Vengo dunque alla domanda e rispondo: esercitare la professione di urbanista (indipendentemente dalla figura degli attori) significa operare nell’interesse pubblico. Se manca questa connotazione si fa altro che urbanistica : si fa una mala urbanistica. Fare urbanistica per
interesse privato è semplicemente contraddittorio (come per esempio praticare l’arte medica per far star male i pazienti..
Mi rendo conto che questa mia distinzione è forse un po’ troppo ideale, ma non è sottile, anzi è ben grossa come sa chi l’ha sperimentata. E’ sicuramente scomoda perché porterebbe (parlo sempre idealmente) a sfoltire non poco negli albi professionali degli urbanisti, e a mettere in giusta luce le varie “urban promo” dalle quali siamo sommersi.. Tornando alla storia di mezzo secolo, se andiamo indietro di altri vent’anni troviamo la medesima grossa distinzione nell’idea di fondazione dell’INU, se a indirizzo pubblicistico o accademico professionale privato.
Grazie della lettera e delle belle cose che scrivi di me.
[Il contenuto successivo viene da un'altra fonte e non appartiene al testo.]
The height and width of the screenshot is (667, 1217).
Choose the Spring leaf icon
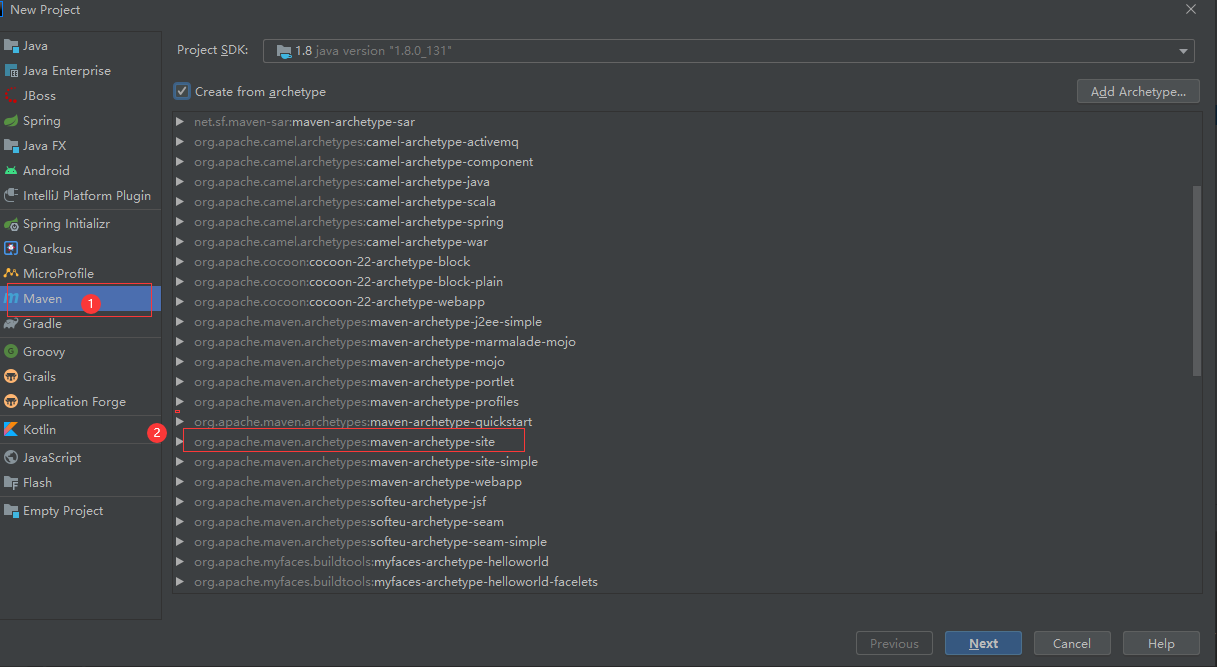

Sono assolutamente d’accordo, l’urbanistica di cui ci occupiamo dovrebbe essere solo quella funzionale all’interesse pubblico. Ricordo che nel consiglio direttivo nazionale dell’Inu rinnovato dopo la contestazione studentesca del 1968 decidemmo addirittura che poteva essere ammesso all’istituto chi dimostrava di aver svolto attività professionale solo per conto di pubbliche amministrazioni. Sappiamo bene che ciò non basta, conosciamo tutti pubbliche amministrazioni che perseguono sordidi interessi privati (e ci sono anche, al contrario, soggetti privati - come nel caso da te citato – che operano a favore dell’interesse generale). Dovremmo adesso dire che cos’è l’interesse pubblico in urbanistica, esiste una definizione per noi convincente? So solo che tanti delitti si compiono in suo nome, (v.d.l.)